I did it and I survived. I went back to the gym for the first time in months. Summer can be hard to make it up there but also a great excuse not to. The gym has always been a bit of an intimidating place for me, especially when I feel I’m not at my best physically. I don’t know what most of the machines there do and it often seems like everyone else there is a pro at them or at whatever workout they are doing. I typically fumble around and try to pretend I know what I’m doing and somehow manage through. Today after a couple of months of missing my cardio dance class, I ran out of excuses and forced myself to go. I stood in the back and fumbled through the motions, but I made it. And I left the gym better for it.

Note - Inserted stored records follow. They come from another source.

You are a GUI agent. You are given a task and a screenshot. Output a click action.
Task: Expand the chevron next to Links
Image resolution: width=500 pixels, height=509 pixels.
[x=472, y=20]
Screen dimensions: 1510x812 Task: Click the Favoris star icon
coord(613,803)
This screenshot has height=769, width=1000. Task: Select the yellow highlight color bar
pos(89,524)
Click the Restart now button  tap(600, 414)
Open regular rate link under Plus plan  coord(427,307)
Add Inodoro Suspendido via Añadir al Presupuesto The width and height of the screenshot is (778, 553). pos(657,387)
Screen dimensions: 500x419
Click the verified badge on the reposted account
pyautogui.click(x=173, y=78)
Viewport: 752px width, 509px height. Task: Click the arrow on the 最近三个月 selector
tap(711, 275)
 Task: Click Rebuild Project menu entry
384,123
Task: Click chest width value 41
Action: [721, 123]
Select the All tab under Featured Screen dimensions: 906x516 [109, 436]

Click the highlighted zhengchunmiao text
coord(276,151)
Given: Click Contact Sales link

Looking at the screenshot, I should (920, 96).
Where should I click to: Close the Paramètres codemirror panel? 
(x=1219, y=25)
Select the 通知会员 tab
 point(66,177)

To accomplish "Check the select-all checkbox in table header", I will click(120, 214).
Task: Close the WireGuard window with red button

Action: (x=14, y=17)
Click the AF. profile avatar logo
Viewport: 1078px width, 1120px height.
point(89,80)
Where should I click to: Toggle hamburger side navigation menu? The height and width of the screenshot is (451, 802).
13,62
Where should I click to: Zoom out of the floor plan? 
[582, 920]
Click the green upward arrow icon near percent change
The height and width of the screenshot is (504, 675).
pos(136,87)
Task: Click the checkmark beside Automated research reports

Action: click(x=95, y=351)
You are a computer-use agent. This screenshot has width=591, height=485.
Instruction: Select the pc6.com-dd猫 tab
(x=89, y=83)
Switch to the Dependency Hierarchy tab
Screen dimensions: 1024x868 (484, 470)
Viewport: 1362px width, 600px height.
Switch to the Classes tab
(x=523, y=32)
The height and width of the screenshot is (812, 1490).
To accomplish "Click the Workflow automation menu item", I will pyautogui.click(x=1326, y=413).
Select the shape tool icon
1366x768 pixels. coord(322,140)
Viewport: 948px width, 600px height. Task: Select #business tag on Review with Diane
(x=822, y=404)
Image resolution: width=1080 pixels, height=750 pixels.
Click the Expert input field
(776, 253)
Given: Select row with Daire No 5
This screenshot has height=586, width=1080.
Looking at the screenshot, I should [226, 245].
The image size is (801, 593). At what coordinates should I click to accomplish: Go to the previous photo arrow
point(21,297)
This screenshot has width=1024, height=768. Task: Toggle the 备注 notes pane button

I couldn’t help but think that my same feelings about the gym can be so true for people regarding church. I kept telling myself that I’ll work out at home. I’ll hold myself accountable, and once I’ve gotten my act together a little more and have lost a little more weight, then I’ll feel ready to show up at the gym. I don’t want to look like I’m struggling. I want to put my best foot forward. I like to feel and look like I have my act together, but that is usually not the case.
There are people who also share my same gym struggle but in regards to going to church. The truth is that you don’t have to have your act together to go. You don’t have to fix those things you’ve been trying to hide before you can go. Just do it. Show up. There’s a good chance that someone sitting a few rows over just cursed at their kids on the drive over. There’s also a good chance that someone sitting near you is struggling with a porn addiction. Someone in there is hiding an affair from their spouse. Someone in there is a gossiper. Someone else in there has an alcohol addiction. The church is full of broken, messed up people. It’s the perfect place for me and it’s the perfect place for you because the truth is that we are all a little broken, and all a little messed up. That’s the great thing about God though. He already knows our brokenness. He already knows how bad we are and despite all of that, he still loves us anyway and he wants to meet you right where you are at. The good, the bad, the ugly, the messy.
So if you’ve been waiting. If you’ve been debating. If you’ve been too intimidated. If you’ve been making excuses. Just go. Just show up. And leave a little bit better because of it.